* **Directions**:
Give the stretch from the line containing "Viewport: 960px width, 720px" through the line containing "Action: 198,89" again, with "title" changed to "heading" and nothing else altered.

* **Provided records**:
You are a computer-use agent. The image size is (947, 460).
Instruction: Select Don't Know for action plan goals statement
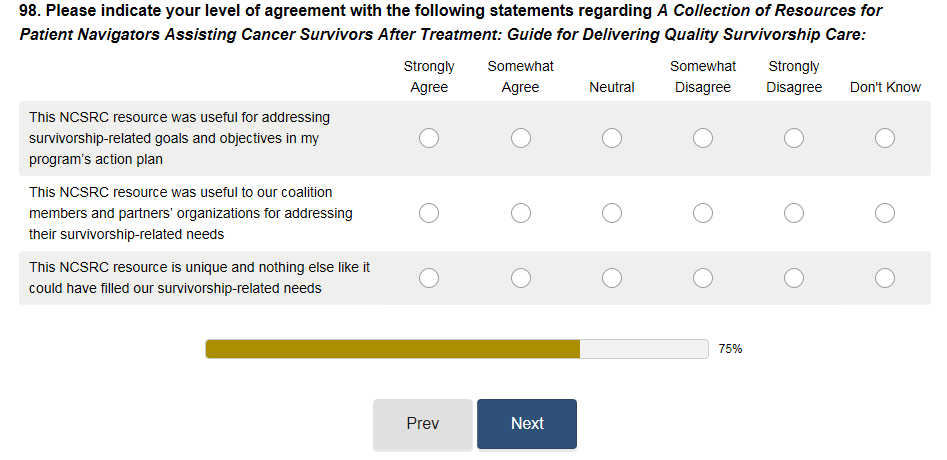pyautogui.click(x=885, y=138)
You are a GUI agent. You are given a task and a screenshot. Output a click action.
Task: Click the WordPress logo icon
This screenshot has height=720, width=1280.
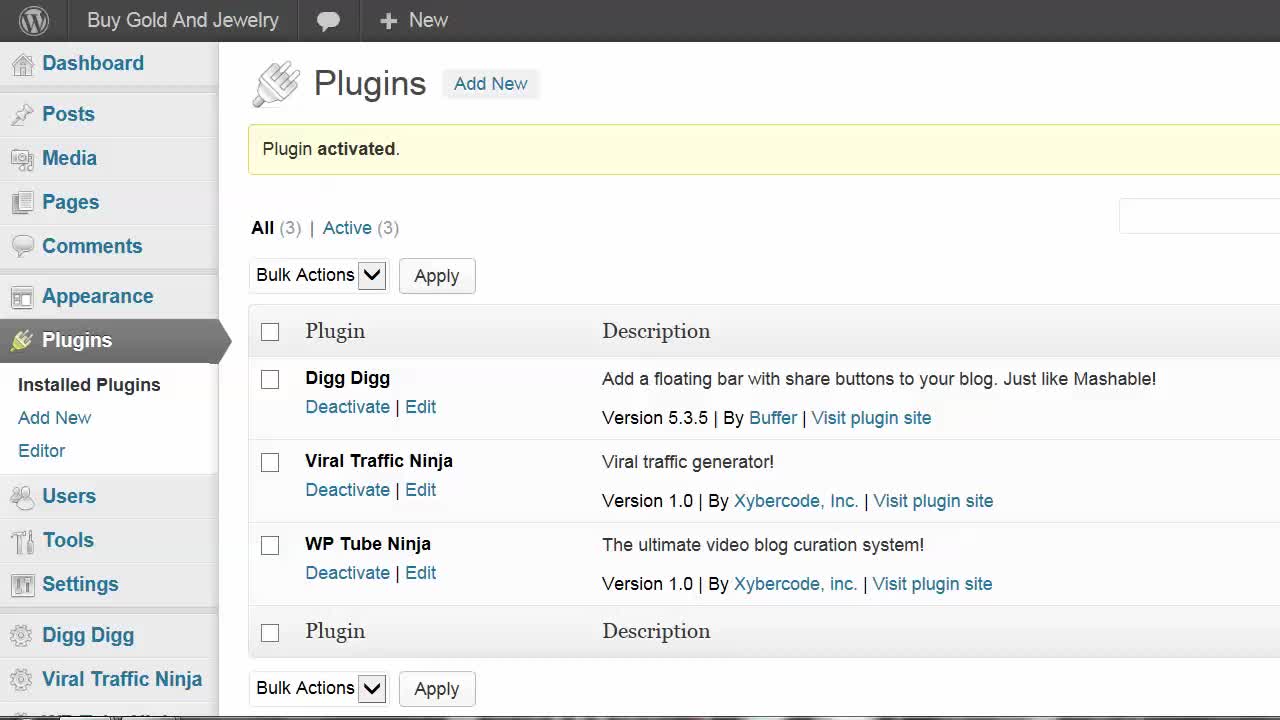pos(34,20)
...
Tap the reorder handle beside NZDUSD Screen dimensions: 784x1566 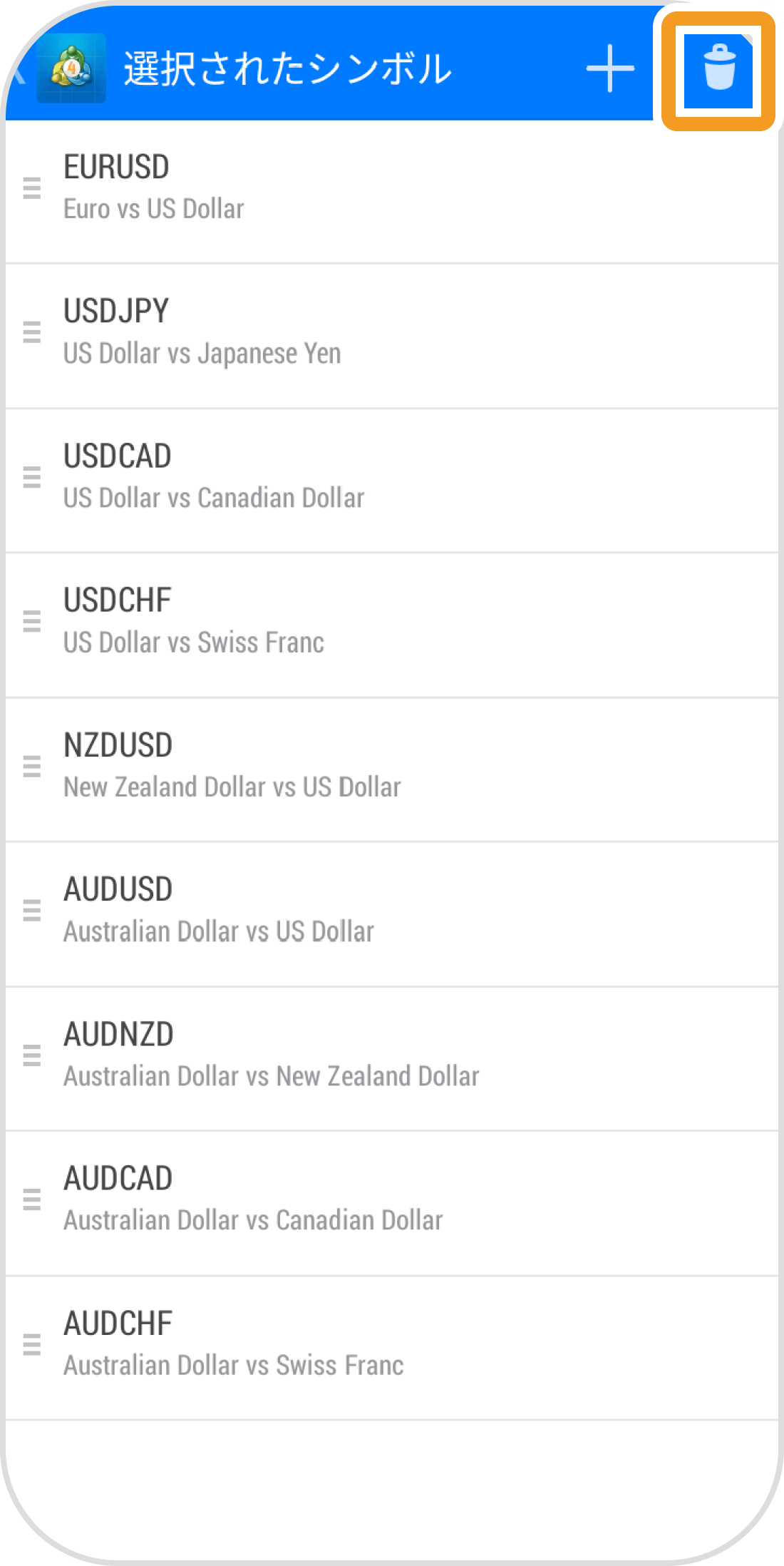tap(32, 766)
---
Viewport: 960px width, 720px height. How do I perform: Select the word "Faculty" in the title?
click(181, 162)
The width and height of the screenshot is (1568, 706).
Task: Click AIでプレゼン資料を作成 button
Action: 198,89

* **Finished task**:
Viewport: 960px width, 720px height. How do I perform: Select the word "Faculty" in the heading?
click(181, 162)
The width and height of the screenshot is (1568, 706).
Task: Click AIでプレゼン資料を作成 button
Action: 198,89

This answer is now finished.